L’auteur de cette contribution s’élève contre la banalisation de la fraude dans le système scolaires et les « examens politiques », où le taux de réussite n’est plus l’expression d’une évaluation des véritables capacités des élèves mais d’une désastreuse forme de démagogie.
Les épreuves du baccalauréat ont connu hier des perturbations. Des candidats qui n’ont pas apprécié les sujets de philosophie se sont retirés des classes contraignant parfois les autres à les suivre. Les récits font état de menace à l’arme blanche contre les surveillants. Des incidents ont été signalés aussi bien à Alger qu’à Oran. L’objet du courroux des candidats: des sujets de philo jugés inabordables ou qui n’aurait pas été étudiés dans le « programme ».

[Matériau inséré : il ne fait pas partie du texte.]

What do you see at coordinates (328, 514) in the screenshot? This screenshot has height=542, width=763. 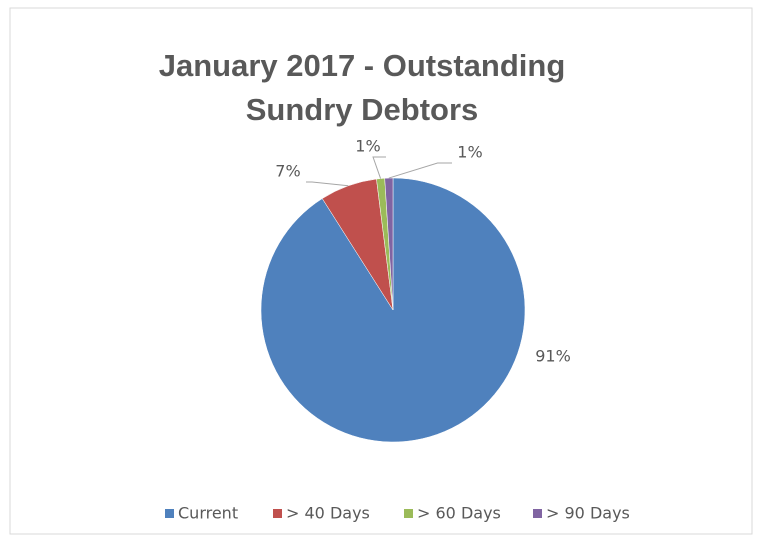 I see `legend-label: > 40 Days` at bounding box center [328, 514].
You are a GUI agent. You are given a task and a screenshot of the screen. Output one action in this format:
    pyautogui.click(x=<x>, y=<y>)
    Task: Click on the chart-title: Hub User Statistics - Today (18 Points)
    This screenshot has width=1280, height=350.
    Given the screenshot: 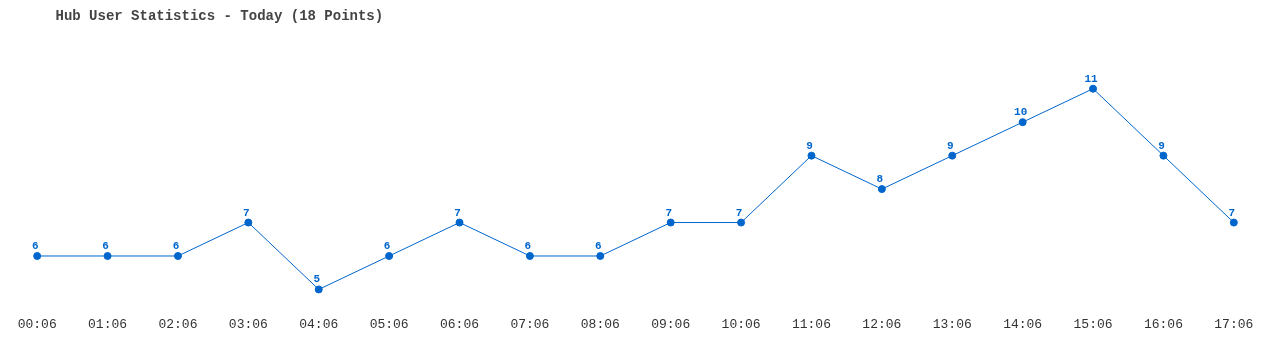 What is the action you would take?
    pyautogui.click(x=220, y=16)
    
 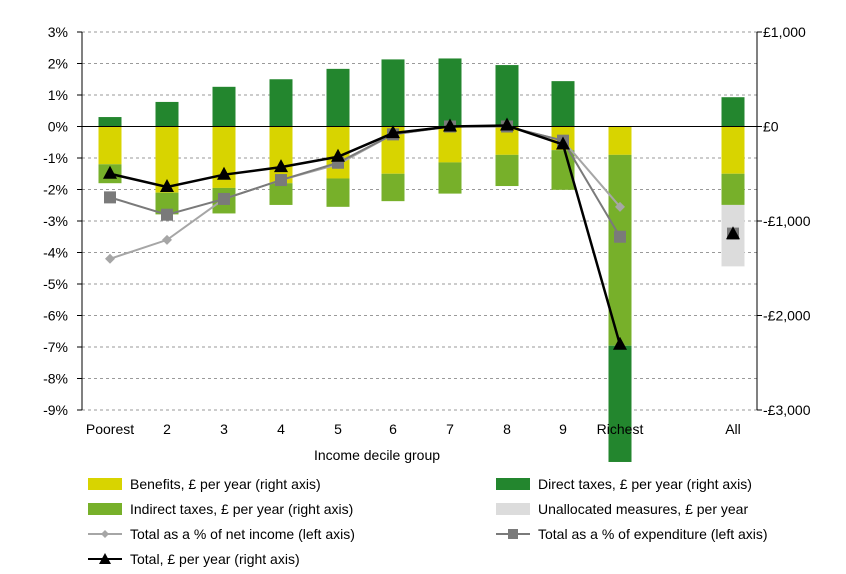 What do you see at coordinates (56, 190) in the screenshot?
I see `left-tick-label: -2%` at bounding box center [56, 190].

Les choses ont fini par revenir à la « normale » mais faut-il pour autant prendre les choses « avec philosophie », au sens péjoratif du terme, c’est-à-dire comme une fatalité contre laquelle ne peut rien, ce qui permet de minimiser la gravité de l’événement ? C’est, d’ailleurs, une tendance malsaine qui s’est installée et qui justifie tout, les indélicatesses avec la loi, le détournement du bien public, l’incivisme banalisé…

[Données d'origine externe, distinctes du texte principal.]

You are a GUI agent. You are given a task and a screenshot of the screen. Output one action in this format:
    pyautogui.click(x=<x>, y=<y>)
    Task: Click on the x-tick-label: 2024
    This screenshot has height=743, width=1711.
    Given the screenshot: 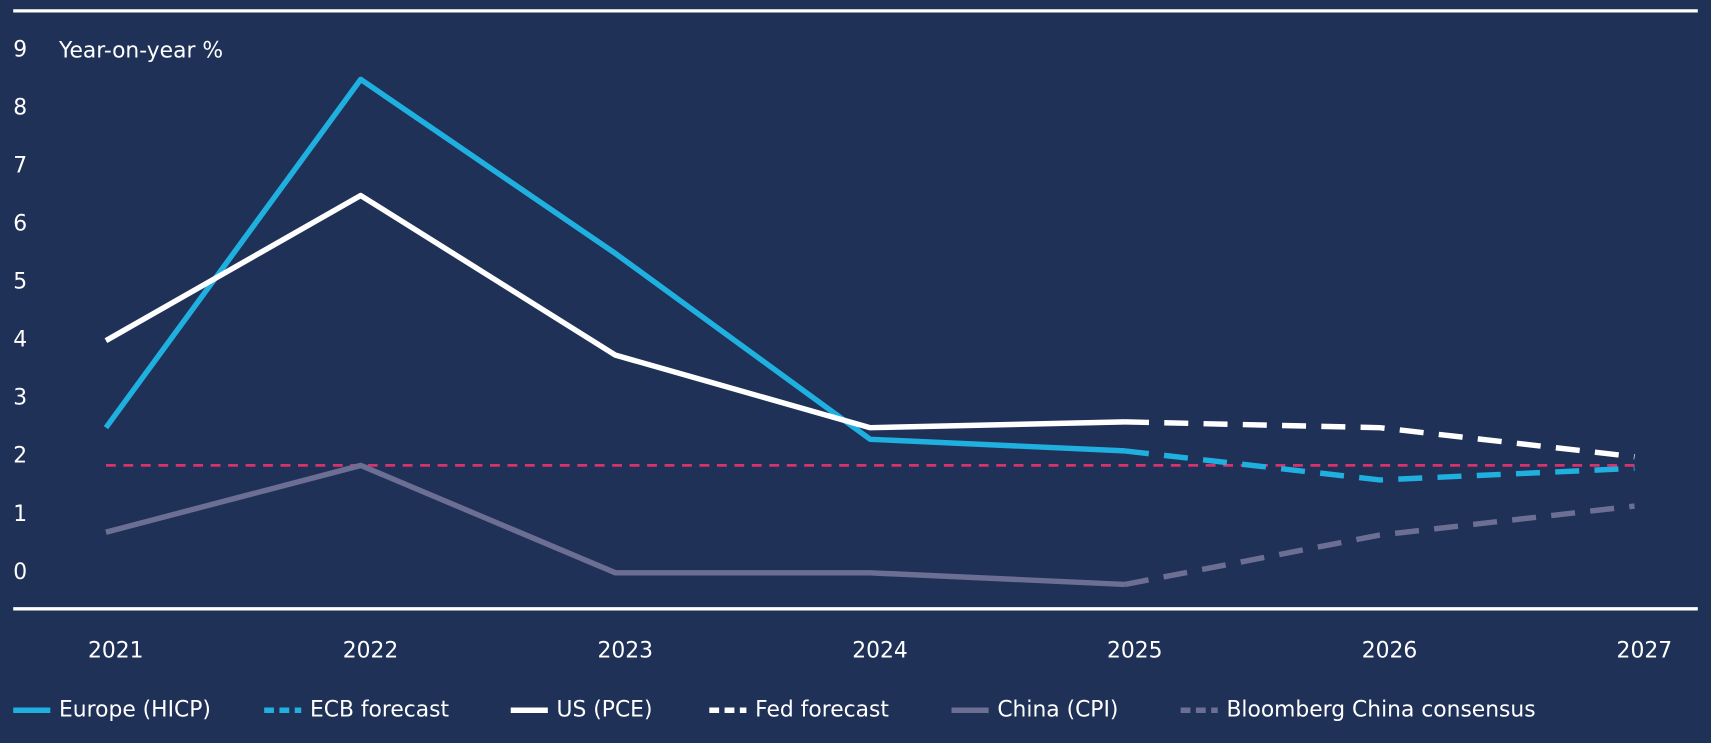 What is the action you would take?
    pyautogui.click(x=880, y=650)
    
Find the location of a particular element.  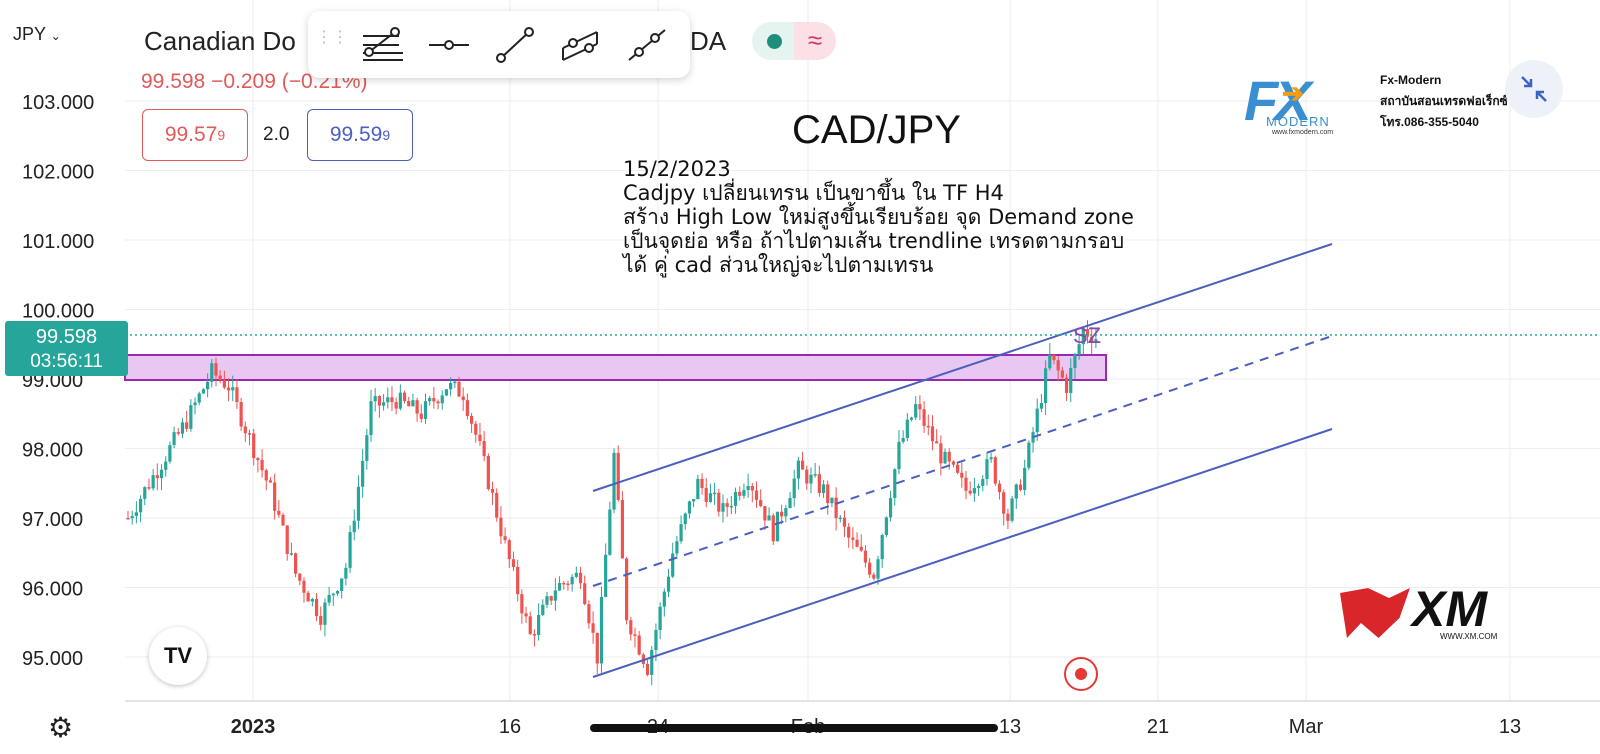

symbol-menu: JPY ⌄ is located at coordinates (37, 34).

Le baccalauréat est censé être empreint d’une certaine solennité, celui d’une épreuve où l’on négocie son passage à l’âge adulte. Comment prendre avec « philosophie » cette contestation de la philo de la part d’élèves enclins à vouloir décider, d’eux-mêmes, des sujets qui doivent être proposés ?

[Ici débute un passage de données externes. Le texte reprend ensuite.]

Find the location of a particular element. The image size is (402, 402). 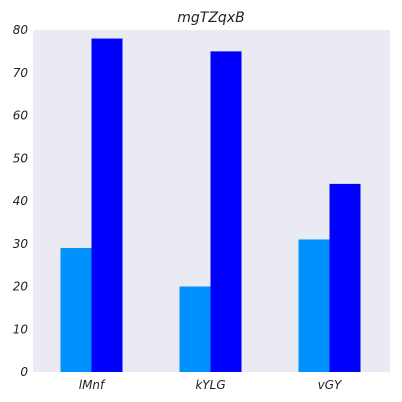

y-tick-label: 80 is located at coordinates (21, 30).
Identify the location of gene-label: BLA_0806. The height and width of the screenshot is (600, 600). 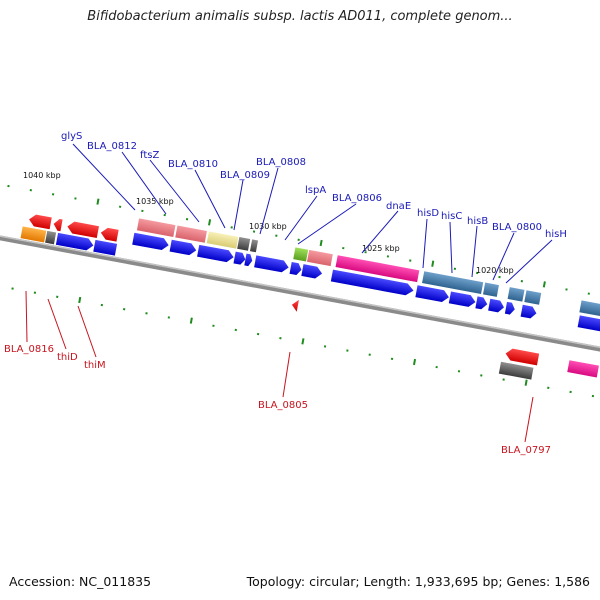
(357, 198).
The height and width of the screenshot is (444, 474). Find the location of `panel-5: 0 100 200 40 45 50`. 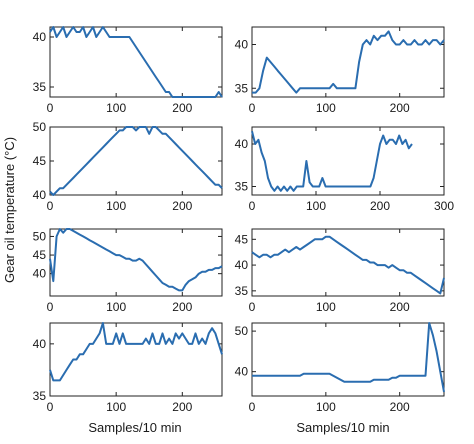

panel-5: 0 100 200 40 45 50 is located at coordinates (128, 271).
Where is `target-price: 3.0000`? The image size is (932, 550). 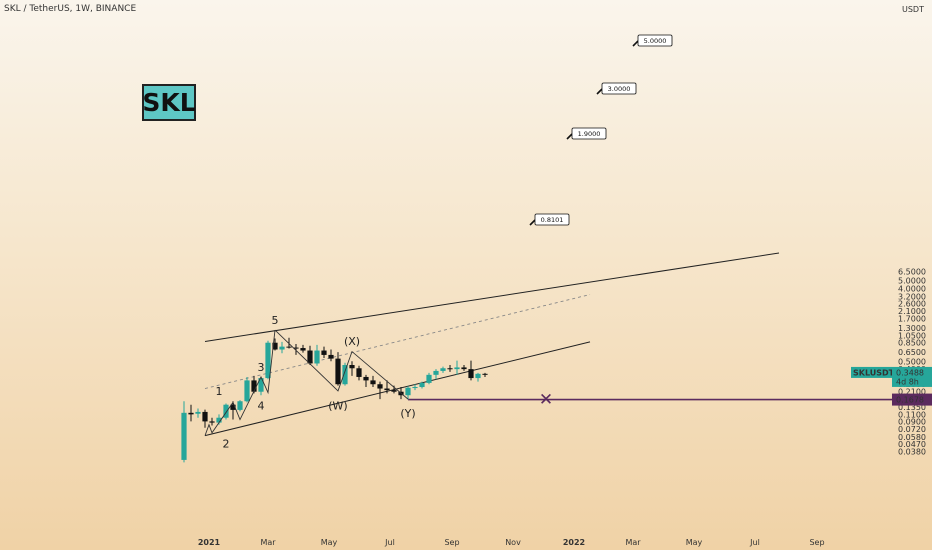 target-price: 3.0000 is located at coordinates (620, 89).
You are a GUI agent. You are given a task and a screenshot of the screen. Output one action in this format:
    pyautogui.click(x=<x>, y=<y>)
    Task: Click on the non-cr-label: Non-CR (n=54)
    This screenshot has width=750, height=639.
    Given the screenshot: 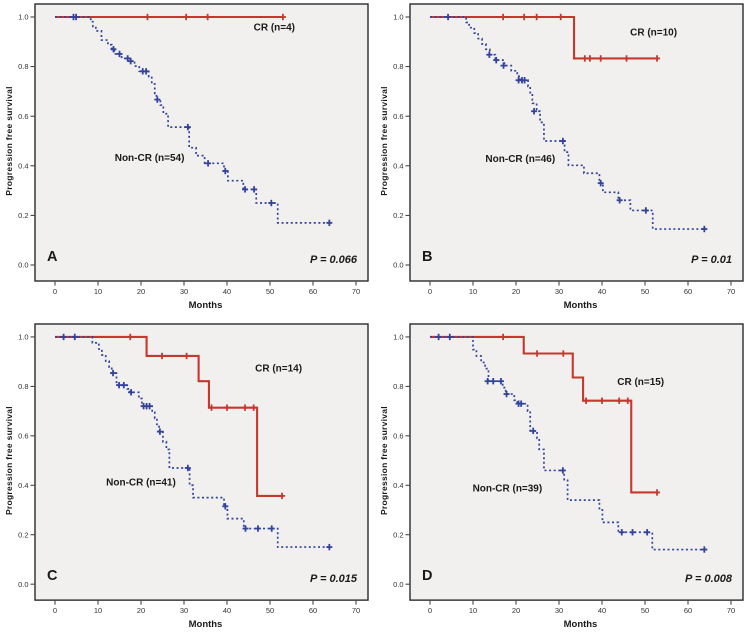 What is the action you would take?
    pyautogui.click(x=150, y=158)
    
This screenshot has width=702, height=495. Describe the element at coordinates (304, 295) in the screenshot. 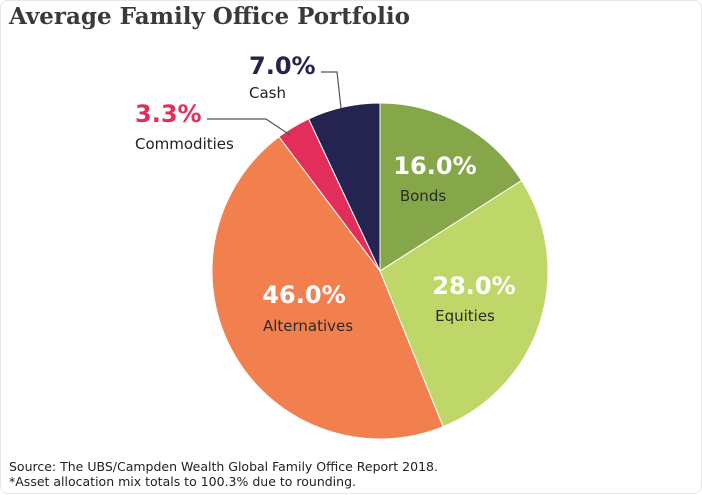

Et si l’on prend les choses avec philosophie pourquoi ne pas leur permettre de se noter eux-mêmes! Aucune sanction ne sera prise contre les contestataires, ont annoncé les responsables du secteur de l’éducation soucieux de ne pas faire de vagues. On ne va pas jouer les pères fouettards et exiger des sanctions. Par contre, il ne faut pas faire semblant de croire qu’il ne s’est rien passé. Ce qui s’est passé, hier, avec la philosophie, fait partie de cette entreprise de dégradation généralisée des processus d’évaluation des connaissances chez les élèves et les étudiants.
Les examens ne sont plus considérés depuis longtemps comme une épreuve où les apprenants démontrent qu’ils ont fait les efforts nécessaires et méritent de passer, avec la reconnaissance du système éducatif, à un autre palier. Cette vision est dépassée avec la tendance lourde à privilégier des examens aux « résultats politiques », c’est-à-dire où le taux de réussite n’est plus l’expression d’une évaluation des véritables capacités des élèves mais d’une désastreuse forme de démagogie politique. Du coup, les lycéens et les étudiants au niveau des universités ne supportent pas d’être notés à leur juste valeur, les enseignants qui restent stricts dans ce domaine sont considérés comme des « gêneurs », des « méchants ».
Un étudiant qui ne méritait pas d’avoir la moyenne dans un module et ne l’a pas eu a apostrophé son professeur: « Qu’est-ce qui vous prend ? Vous ne la donnez quand même pas de votre poche! ». Cet étudiant aurait pu l’avoir sa moyenne en travaillant et en faisant des efforts mais il estimait – et c’est très courant – que cela n’était pas une obligation. Et surtout que sa fainéantise, ses connaissance quasi-nulles n’étaient pas une raison « suffisante » pour l’empêcher de passer à la classe supérieure.
Il ne faut pas prendre ces choses avec une « philosophie » de pacotille mais avec gravité et sérieux. Sinon, autant prendre la décision de supprimer les examens et de distribuer des diplômes sans attendre aux bacheliers. Pourquoi leur faire « perdre du temps » à l’université? Il est temps d’arrêter les frais.
Avoir des centaines de milliers de diplômes ignorants est une catastrophe nationale. Il est temps de se réveiller. Et la philosophie, la vraie, celle qui contraint et incite à la réflexion rigoureuse, commande de sortir du désastre de la démagogie générale.